[Stored data entries]
_ _ _
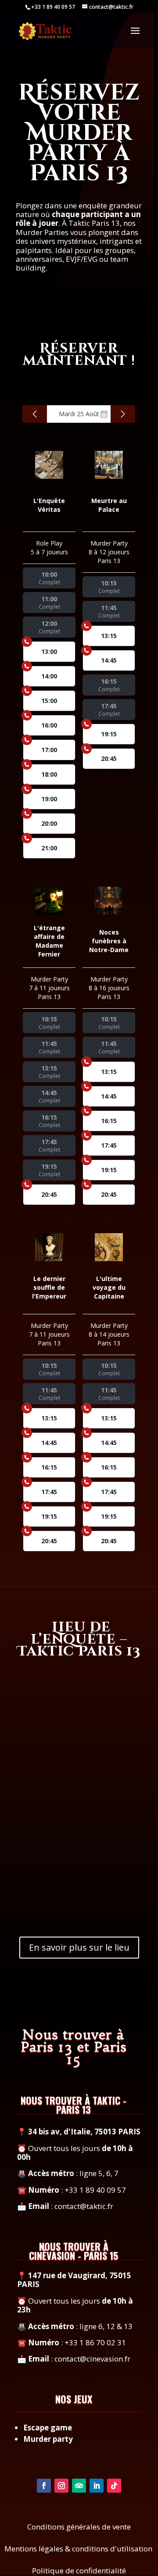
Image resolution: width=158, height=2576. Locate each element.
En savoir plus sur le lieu (79, 1947)
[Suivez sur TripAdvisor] (79, 2486)
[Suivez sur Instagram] (61, 2486)
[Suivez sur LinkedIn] (97, 2486)
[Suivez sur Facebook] (44, 2486)
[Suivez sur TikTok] (114, 2486)
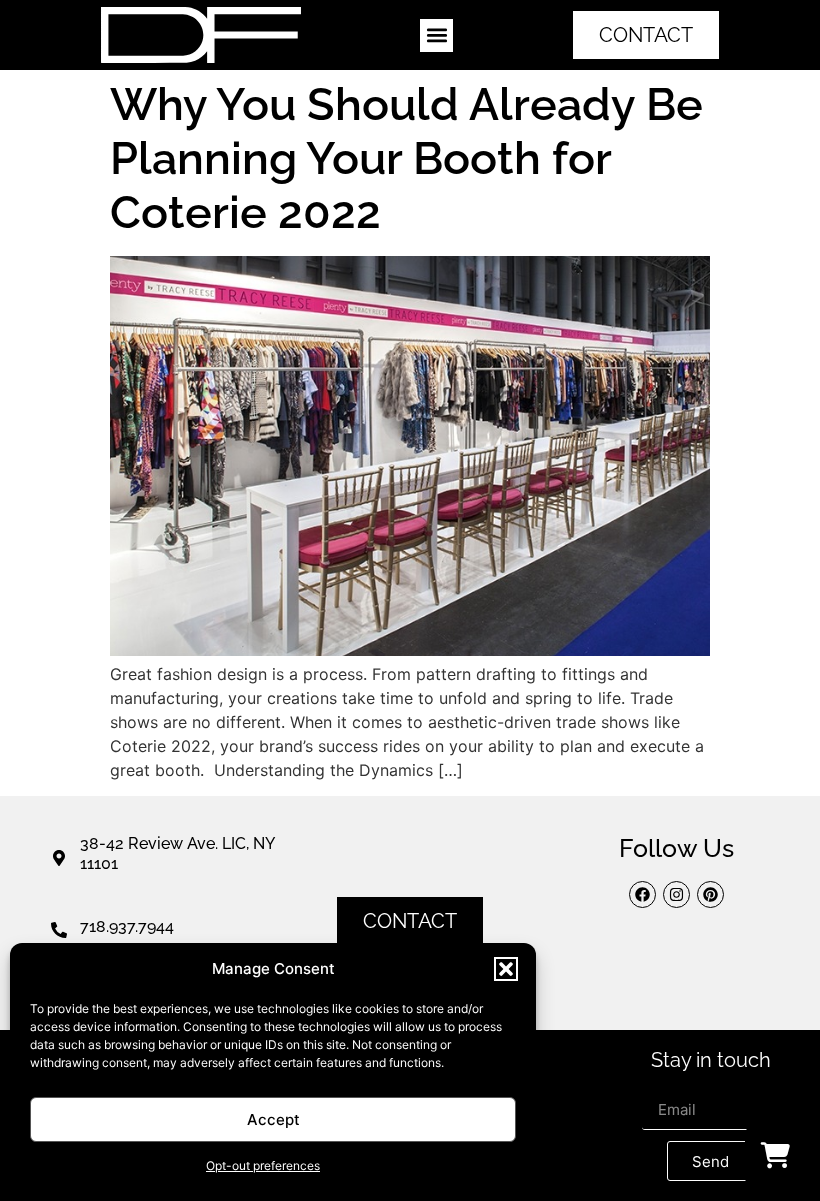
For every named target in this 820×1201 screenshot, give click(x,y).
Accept (273, 1119)
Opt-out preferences (263, 1165)
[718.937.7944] (59, 930)
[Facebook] (642, 894)
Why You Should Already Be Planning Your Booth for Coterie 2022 (406, 158)
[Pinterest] (710, 894)
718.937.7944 (127, 926)
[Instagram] (676, 894)
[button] (506, 969)
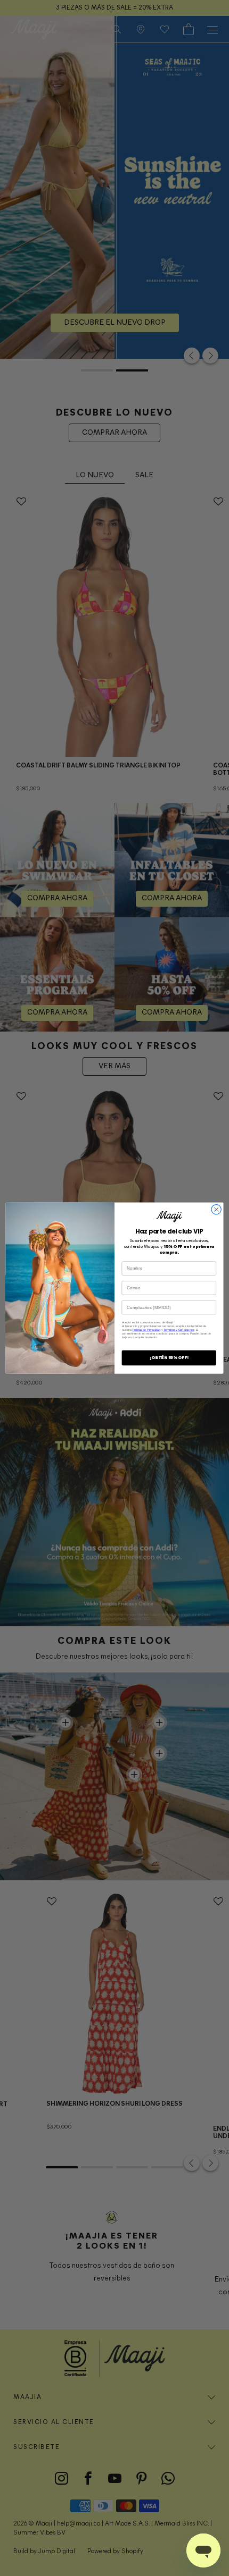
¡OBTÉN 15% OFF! (169, 1358)
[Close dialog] (216, 1209)
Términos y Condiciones (178, 1329)
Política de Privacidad (146, 1329)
_ _ _
## Prompt
Please give only the count of lines above containing "Suivez".

## Answer section
5